● Brief
Where the listing below has a line with "Task: Click the Autopilot add-in icon", write out exactly that line and every line after it, stopping after the line with "This screenshot has width=1611, height=873.".

● Records for the task

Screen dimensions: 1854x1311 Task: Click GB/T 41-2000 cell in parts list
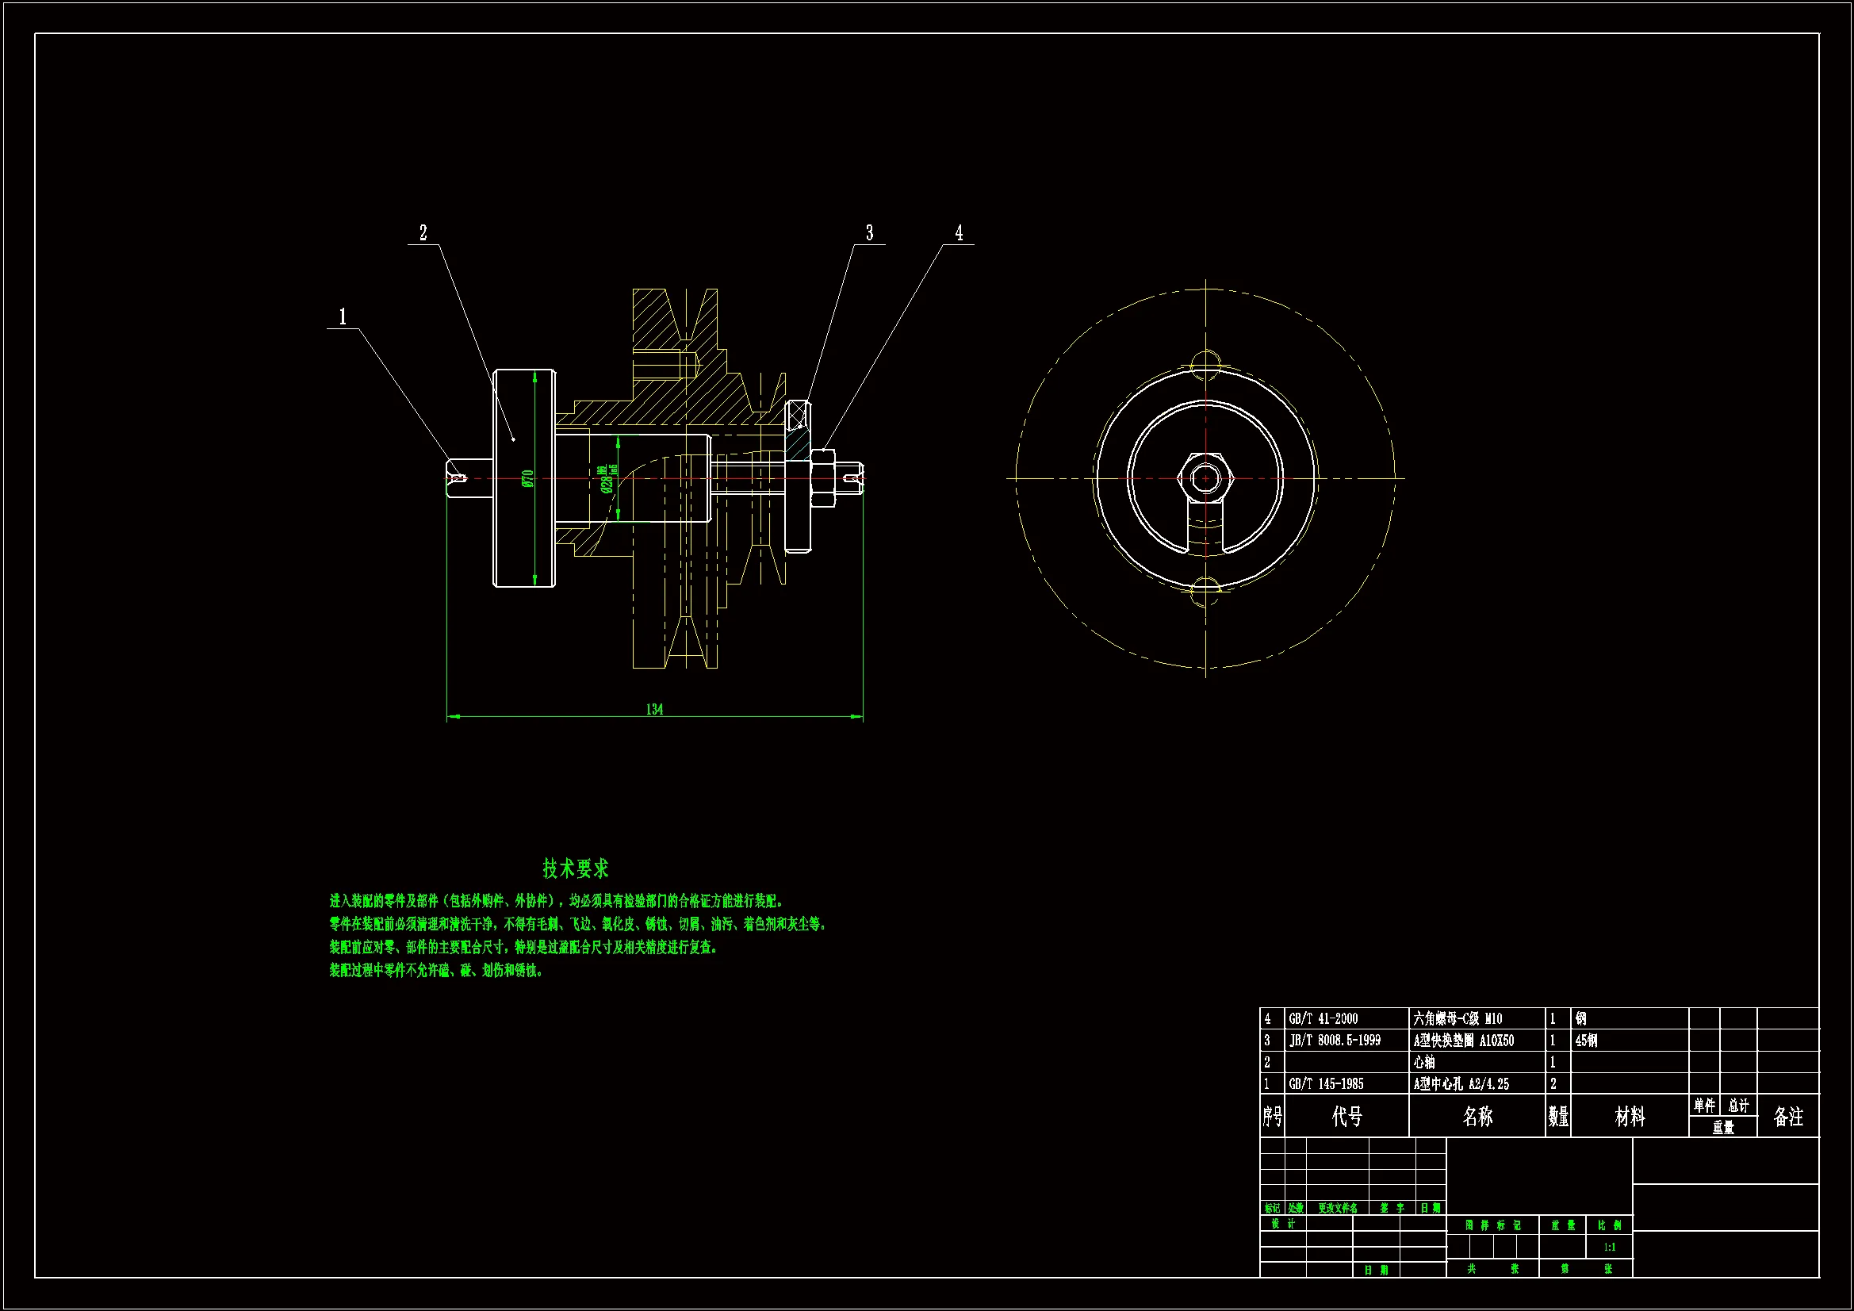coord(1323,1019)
==
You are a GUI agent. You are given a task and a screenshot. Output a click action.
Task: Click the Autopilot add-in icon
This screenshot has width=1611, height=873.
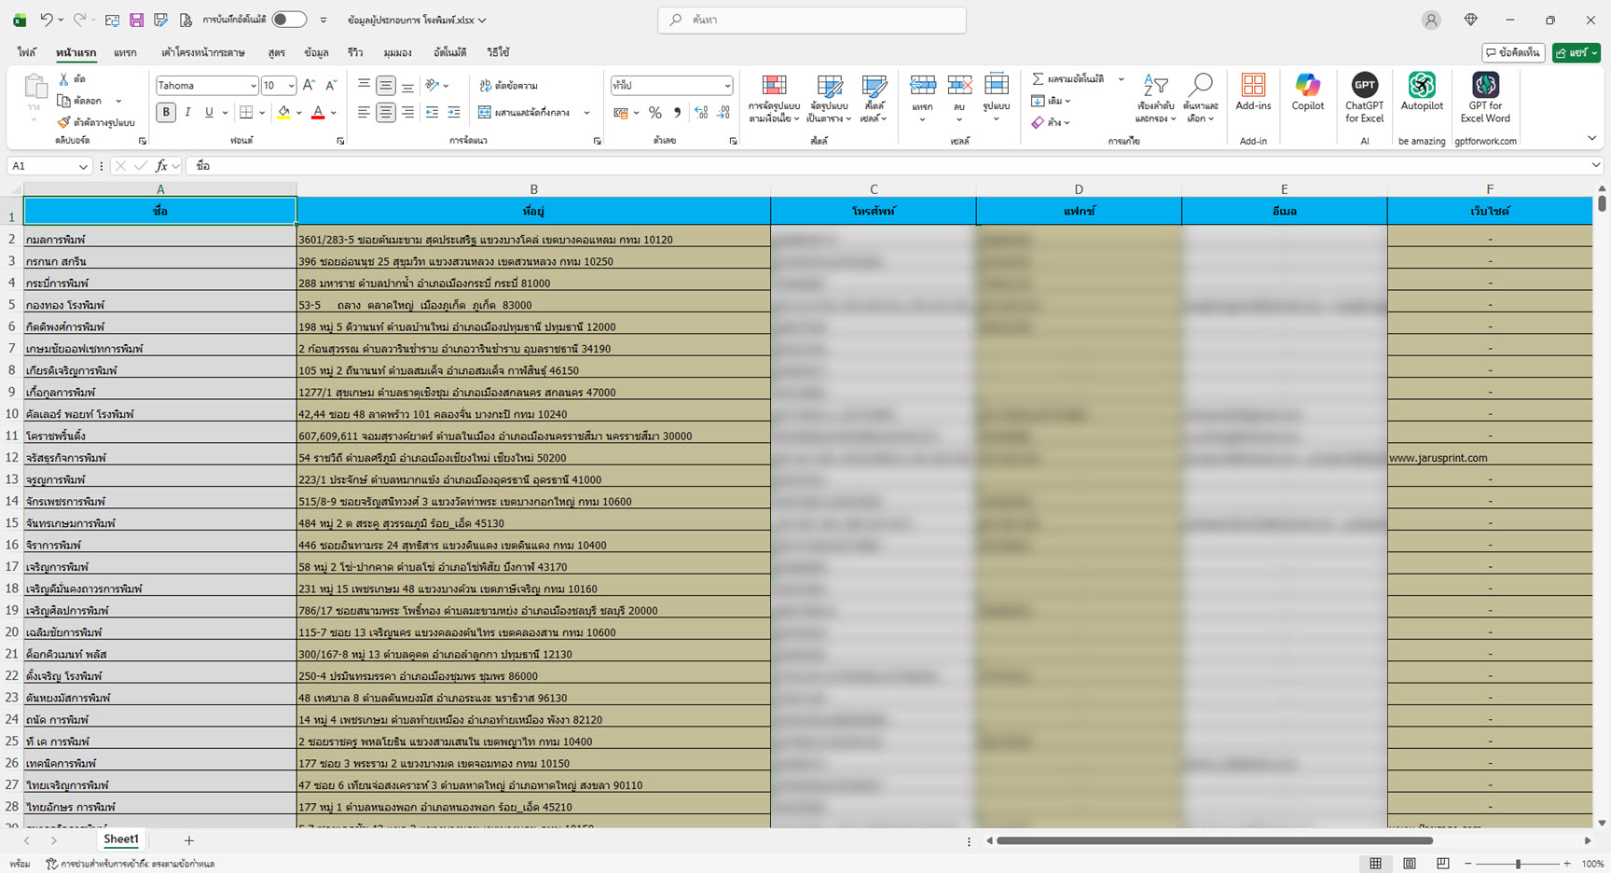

● Written solution
Task: Click the Autopilot add-in icon
This screenshot has width=1611, height=873.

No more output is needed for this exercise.